Il est passionnant que l’étude montre vraiment une efficacité assez impressionnante lorsque les familles sont impliquées.

Et ce que nous constatons, c’est que les personnes qui reçoivent une thérapie axée sur la famille avec des médicaments font de meilleures heures supplémentaires que celles qui ne reçoivent que des médicaments.

Ils ont moins de récidives, ils se retrouvent moins fréquemment à l’hôpital, ils ont des symptômes moins graves si leur famille a suivi une psycho-éducation et qu’ils ont reçu des médicaments.

Savez-vous pourquoi?

Nous soupçonnons qu’il y a au moins trois raisons pour lesquelles les personnes qui s’impliquent dans le traitement familial font mieux.

La première est simplement que lorsque la famille est éduquée sur le trouble et que la personne est éduquée, elle est plus conforme aux médicaments. Ils prennent des médicaments plus régulièrement.

Deuxièmement, nous savons que l’environnement familial est très important pour le rétablissement. Si quelqu’un a eu un épisode et qu’il essaie de se rétablir dans un environnement où il y a beaucoup de combats, d’hostilité,

il est beaucoup plus difficile de revenir à un état symptomatique de base dans ce genre d’environnement.

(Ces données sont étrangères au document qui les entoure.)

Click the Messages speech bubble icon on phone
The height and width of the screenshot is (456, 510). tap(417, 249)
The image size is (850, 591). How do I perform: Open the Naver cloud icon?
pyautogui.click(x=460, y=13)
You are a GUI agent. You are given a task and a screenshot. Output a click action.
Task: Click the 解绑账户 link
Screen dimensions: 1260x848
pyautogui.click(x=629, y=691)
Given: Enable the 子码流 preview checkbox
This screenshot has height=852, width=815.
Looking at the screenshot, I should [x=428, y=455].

La famille peut être très protectrice en termes d’accélération de la récupération et ce que nous essayons de faire dans le traitement est d’essayer de créer un environnement plus protecteur

qui permettra à la personne de récupérer plus complètement.

Une autre raison très importante est que les membres de la famille sont capables de reconnaître les signes avant-coureurs d’une récidive.

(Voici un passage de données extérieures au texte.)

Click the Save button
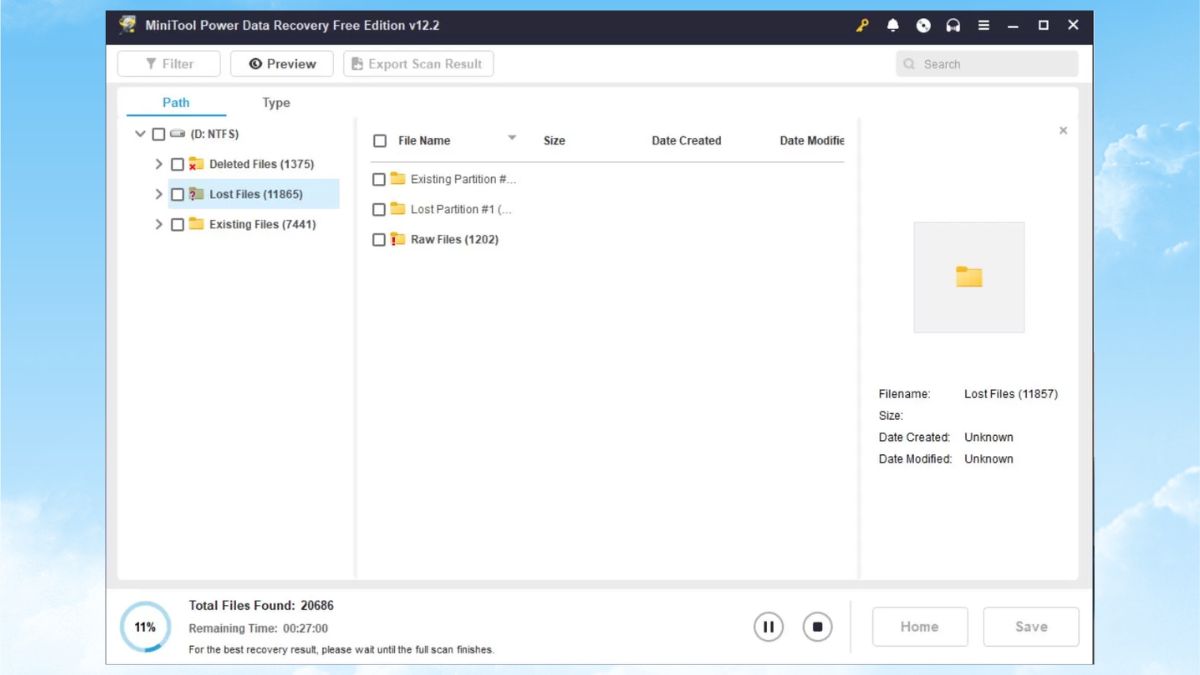1200x675 pixels. click(x=1031, y=627)
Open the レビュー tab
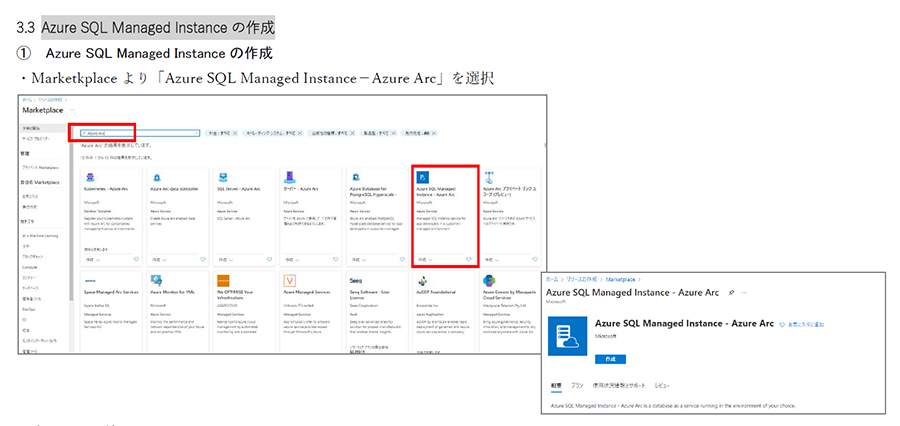This screenshot has width=900, height=426. (661, 385)
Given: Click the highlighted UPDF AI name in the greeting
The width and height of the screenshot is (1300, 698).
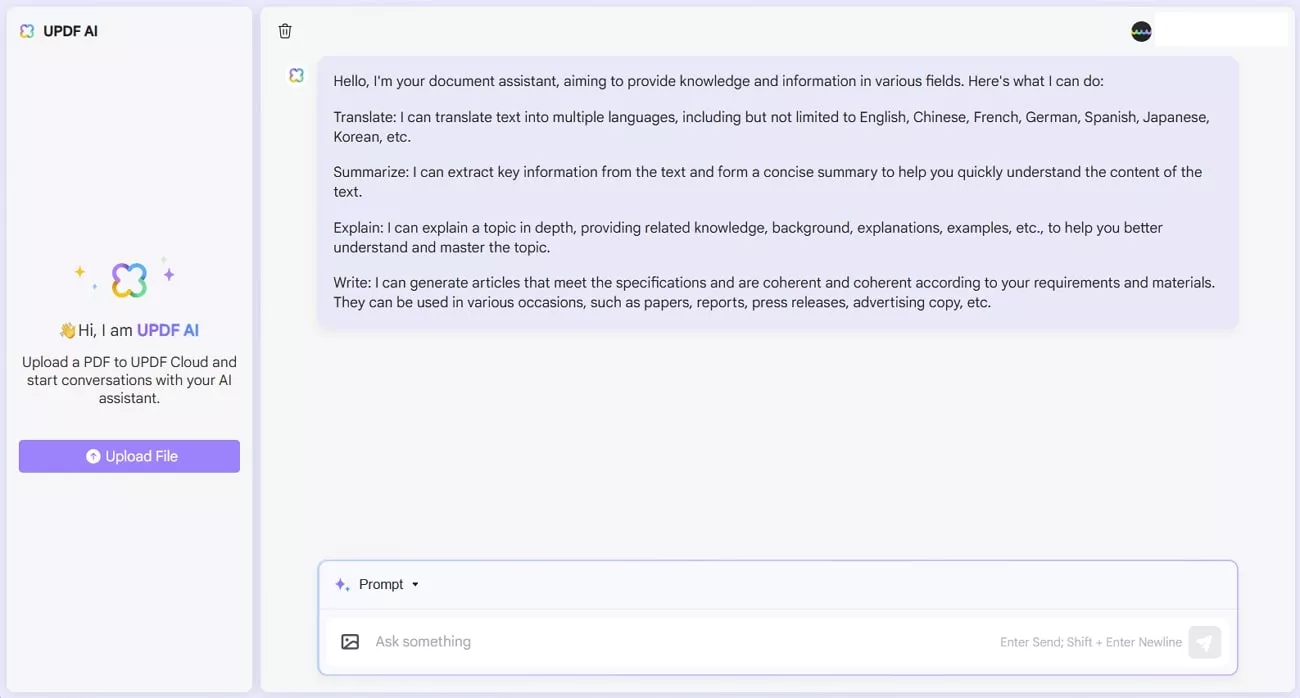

Ainsi, par exemple, si la personne devient maniaque, elle peut ne pas se reconnaître que son humeur commence à s’aggraver.

Cependant, les membres de la famille disent des choses comme: « Il a encore ce regard dans les yeux. »

Ou « Il se lève tard le soir sur Internet », et c’est souvent la famille qui téléphone avec le médecin qui dit: « Je pense que nous devons changer de médicaments. »

Et un signe d’alerte précoce peut interrompre une récurrence et une progression? Peut l’arrêter?

Oui, c’est l’idée de ce que nous voulons faire, c’est attraper l’escalade tôt ou attraper la détérioration dans la dépression assez tôt pour faire dérailler l’épisode complet

et empêcher la personne d’avoir à retourner à l’hôpital.

Merci. Merci beaucoup et merci d’avoir regardé Bipolar in Focus.